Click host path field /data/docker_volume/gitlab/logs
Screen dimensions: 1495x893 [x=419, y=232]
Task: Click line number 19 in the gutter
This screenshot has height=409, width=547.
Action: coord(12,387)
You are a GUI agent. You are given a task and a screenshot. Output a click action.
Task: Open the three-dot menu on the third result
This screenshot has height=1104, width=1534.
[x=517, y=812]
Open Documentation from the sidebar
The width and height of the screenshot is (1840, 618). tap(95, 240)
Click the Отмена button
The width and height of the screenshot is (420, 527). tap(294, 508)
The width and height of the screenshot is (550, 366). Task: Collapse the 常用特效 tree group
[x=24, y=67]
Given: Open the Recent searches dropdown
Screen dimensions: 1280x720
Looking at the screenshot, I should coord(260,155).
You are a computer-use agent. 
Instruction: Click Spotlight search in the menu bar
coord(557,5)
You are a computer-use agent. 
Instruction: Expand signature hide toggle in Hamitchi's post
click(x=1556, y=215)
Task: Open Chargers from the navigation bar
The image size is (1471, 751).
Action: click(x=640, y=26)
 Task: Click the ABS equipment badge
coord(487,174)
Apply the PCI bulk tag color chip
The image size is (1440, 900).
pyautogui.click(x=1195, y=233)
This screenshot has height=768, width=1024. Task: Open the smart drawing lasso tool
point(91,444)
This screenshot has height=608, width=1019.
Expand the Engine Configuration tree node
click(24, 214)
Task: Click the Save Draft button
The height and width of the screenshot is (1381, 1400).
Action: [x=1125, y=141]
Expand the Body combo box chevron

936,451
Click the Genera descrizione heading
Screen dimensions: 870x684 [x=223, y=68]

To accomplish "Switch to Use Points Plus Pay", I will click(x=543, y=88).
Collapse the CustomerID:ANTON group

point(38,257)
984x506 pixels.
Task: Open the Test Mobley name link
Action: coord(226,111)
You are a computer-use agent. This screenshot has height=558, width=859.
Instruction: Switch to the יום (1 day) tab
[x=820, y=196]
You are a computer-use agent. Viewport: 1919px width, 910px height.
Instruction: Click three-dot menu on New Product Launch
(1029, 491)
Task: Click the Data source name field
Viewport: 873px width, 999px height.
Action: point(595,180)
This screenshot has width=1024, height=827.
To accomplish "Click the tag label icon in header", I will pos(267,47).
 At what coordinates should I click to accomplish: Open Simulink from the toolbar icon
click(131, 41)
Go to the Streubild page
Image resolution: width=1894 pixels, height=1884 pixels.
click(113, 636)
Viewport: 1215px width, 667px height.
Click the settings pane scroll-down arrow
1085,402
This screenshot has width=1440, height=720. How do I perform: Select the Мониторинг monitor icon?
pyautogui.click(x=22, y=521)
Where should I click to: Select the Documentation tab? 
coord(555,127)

^^^^^^^^^^^^^^^^

- What needs to be done
Down to the last character, restate every record.

- Exercise solution
Click host path field /data/docker_volume/gitlab/logs
Screen dimensions: 1495x893 [x=419, y=232]
Task: Click line number 19 in the gutter
This screenshot has height=409, width=547.
Action: coord(12,387)
You are a GUI agent. You are given a task and a screenshot. Output a click action.
Task: Open the three-dot menu on the third result
This screenshot has height=1104, width=1534.
[x=517, y=812]
Open Documentation from the sidebar
The width and height of the screenshot is (1840, 618). tap(95, 240)
Click the Отмена button
The width and height of the screenshot is (420, 527). tap(294, 508)
The width and height of the screenshot is (550, 366). Task: Collapse the 常用特效 tree group
[x=24, y=67]
Given: Open the Recent searches dropdown
Screen dimensions: 1280x720
Looking at the screenshot, I should coord(260,155).
You are a computer-use agent. 
Instruction: Click Spotlight search in the menu bar
coord(557,5)
You are a computer-use agent. 
Instruction: Expand signature hide toggle in Hamitchi's post
click(x=1556, y=215)
Task: Open Chargers from the navigation bar
The image size is (1471, 751).
Action: click(x=640, y=26)
 Task: Click the ABS equipment badge
coord(487,174)
Apply the PCI bulk tag color chip
The image size is (1440, 900).
pyautogui.click(x=1195, y=233)
This screenshot has height=768, width=1024. Task: Open the smart drawing lasso tool
point(91,444)
This screenshot has height=608, width=1019.
Expand the Engine Configuration tree node
click(24, 214)
Task: Click the Save Draft button
The height and width of the screenshot is (1381, 1400).
Action: [x=1125, y=141]
Expand the Body combo box chevron

936,451
Click the Genera descrizione heading
Screen dimensions: 870x684 [x=223, y=68]

To accomplish "Switch to Use Points Plus Pay", I will click(x=543, y=88).
Collapse the CustomerID:ANTON group

point(38,257)
984x506 pixels.
Task: Open the Test Mobley name link
Action: coord(226,111)
You are a computer-use agent. This screenshot has height=558, width=859.
Instruction: Switch to the יום (1 day) tab
[x=820, y=196]
You are a computer-use agent. Viewport: 1919px width, 910px height.
Instruction: Click three-dot menu on New Product Launch
(1029, 491)
Task: Click the Data source name field
Viewport: 873px width, 999px height.
Action: point(595,180)
This screenshot has width=1024, height=827.
To accomplish "Click the tag label icon in header", I will pos(267,47).
 At what coordinates should I click to accomplish: Open Simulink from the toolbar icon
click(131, 41)
Go to the Streubild page
Image resolution: width=1894 pixels, height=1884 pixels.
click(113, 636)
Viewport: 1215px width, 667px height.
Click the settings pane scroll-down arrow
1085,402
This screenshot has width=1440, height=720. How do I perform: Select the Мониторинг monitor icon?
pyautogui.click(x=22, y=521)
Where should I click to: Select the Documentation tab? 
coord(555,127)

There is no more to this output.